------ Material supplied ------

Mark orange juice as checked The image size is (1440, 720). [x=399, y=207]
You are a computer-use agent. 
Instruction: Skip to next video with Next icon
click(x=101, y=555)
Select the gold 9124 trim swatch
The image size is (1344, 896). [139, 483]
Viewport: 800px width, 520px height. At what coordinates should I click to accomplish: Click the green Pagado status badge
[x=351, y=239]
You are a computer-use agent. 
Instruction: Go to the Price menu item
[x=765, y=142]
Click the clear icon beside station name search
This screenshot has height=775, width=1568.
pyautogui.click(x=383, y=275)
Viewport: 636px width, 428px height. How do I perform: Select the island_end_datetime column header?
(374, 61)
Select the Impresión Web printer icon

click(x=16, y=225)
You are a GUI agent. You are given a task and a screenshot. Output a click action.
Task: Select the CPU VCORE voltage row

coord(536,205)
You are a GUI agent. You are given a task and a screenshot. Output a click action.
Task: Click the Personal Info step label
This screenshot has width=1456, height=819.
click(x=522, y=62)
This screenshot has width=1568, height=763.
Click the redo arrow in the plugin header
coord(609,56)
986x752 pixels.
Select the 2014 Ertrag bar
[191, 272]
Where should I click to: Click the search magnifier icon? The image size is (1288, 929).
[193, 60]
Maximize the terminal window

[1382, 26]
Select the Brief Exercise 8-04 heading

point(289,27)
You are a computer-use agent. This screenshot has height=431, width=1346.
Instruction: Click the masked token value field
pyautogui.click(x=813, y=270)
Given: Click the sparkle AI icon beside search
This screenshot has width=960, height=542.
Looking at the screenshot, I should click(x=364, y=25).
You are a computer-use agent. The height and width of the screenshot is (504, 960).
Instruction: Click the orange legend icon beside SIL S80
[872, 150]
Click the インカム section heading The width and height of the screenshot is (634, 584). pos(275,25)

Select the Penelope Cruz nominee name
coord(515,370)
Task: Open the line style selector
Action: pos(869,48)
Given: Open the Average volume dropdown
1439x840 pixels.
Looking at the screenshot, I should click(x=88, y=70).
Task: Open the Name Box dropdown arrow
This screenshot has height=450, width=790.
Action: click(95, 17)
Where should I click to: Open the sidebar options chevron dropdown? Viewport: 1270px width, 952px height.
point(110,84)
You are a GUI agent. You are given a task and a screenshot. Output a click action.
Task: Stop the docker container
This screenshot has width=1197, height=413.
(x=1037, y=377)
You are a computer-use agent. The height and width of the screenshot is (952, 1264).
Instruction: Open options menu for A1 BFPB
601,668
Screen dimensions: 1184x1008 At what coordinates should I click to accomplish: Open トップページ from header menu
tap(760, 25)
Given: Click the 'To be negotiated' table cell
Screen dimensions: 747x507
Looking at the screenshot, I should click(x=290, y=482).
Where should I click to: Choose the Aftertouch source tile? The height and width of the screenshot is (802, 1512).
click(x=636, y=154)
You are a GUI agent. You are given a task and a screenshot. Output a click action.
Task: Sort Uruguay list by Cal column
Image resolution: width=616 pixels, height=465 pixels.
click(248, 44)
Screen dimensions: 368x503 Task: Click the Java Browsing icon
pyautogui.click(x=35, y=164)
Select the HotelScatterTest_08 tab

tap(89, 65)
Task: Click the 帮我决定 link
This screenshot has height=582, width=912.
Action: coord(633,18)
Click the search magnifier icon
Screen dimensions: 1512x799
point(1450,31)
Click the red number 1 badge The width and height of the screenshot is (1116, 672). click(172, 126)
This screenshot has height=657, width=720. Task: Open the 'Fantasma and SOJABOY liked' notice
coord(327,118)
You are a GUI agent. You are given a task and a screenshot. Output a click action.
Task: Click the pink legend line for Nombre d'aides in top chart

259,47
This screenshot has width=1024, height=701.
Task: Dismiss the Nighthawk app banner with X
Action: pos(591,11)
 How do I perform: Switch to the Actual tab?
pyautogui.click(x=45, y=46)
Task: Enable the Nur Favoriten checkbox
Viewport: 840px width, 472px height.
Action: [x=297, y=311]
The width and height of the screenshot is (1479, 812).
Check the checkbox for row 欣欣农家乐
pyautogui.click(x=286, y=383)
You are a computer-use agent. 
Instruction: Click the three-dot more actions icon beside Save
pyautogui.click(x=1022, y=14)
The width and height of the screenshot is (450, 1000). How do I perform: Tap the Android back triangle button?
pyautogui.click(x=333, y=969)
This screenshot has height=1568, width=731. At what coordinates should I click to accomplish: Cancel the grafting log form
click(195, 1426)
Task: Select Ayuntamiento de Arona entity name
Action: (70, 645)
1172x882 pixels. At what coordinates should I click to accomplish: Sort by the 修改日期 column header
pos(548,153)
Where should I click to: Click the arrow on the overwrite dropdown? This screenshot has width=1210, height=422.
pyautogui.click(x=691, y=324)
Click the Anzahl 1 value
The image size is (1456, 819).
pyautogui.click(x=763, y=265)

------

Given problem: Set down the stretch of the records from the line that contains "Where should I click to: Open" through the line that contains "point(110,84)", repeating those lines exactly.

Result of the task:
Where should I click to: Open the sidebar options chevron dropdown? Viewport: 1270px width, 952px height.
point(110,84)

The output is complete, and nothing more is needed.